Elijah Hise Norton was a US Congressman from Missouri during the United States Civil War.


He was born in Russellville, Logan County, Kentucky, November 21, 1821 and attended the public schools and Centre College, Danville, Kentucky He graduated from the law department of Transylvania University, Lexington, Kentucky, in 1842 and was admitted to the bar and commenced practice in Platte City, Missouri, in 1845. He served as county attorney in 1850 and judge of the circuit court of Missouri 1852–1860.

During the United States Civil War, Elijah served as an outspoken voice against Missouri's succession from the Union.
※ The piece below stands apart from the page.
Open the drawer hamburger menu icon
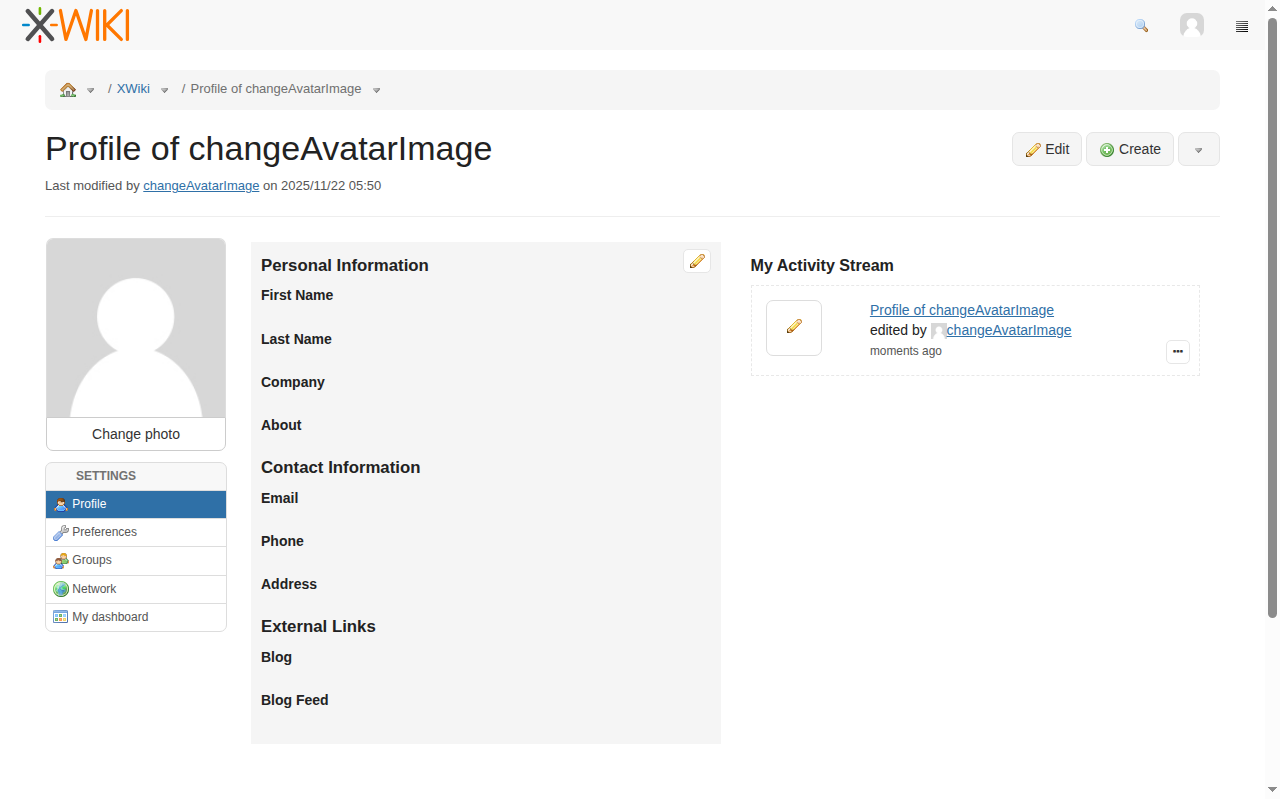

He was a member of the Missouri Constitutional Convention of 1861, where he was a driving force against succession.[1] He was subsequently elected as a Democrat to the Thirty-seventh Congress (March 4, 1861 – March 3, 1863) and was an unsuccessful candidate for reelection in 1862 to the Thirty-eighth Congress.

He was a delegate to the State constitutional convention in 1875, and was one of the primary authors of the Missouri Constitution of 1875. The Missouri Constitution of 1875 was informally called "Norton's Constitution" due to his major influence over its content and his knowledge of constitutional law.[2] Elijah was subsequently appointed and then elected as judge of the Supreme Court of Missouri, serving from 1877 to 1888.

After his judicial term was over, he was urged to run for Missouri governor and for United States Senator from Missouri, but he declined. He then resumed the private practice of law and the care of his estate and died in Platte City, August 6, 1914. His interment was in Platte City Cemetery. He was a devout baptist, and at the time of his death was the oldest living Freemason in the United States.[3]

William Harrison Norton was his great-grandson.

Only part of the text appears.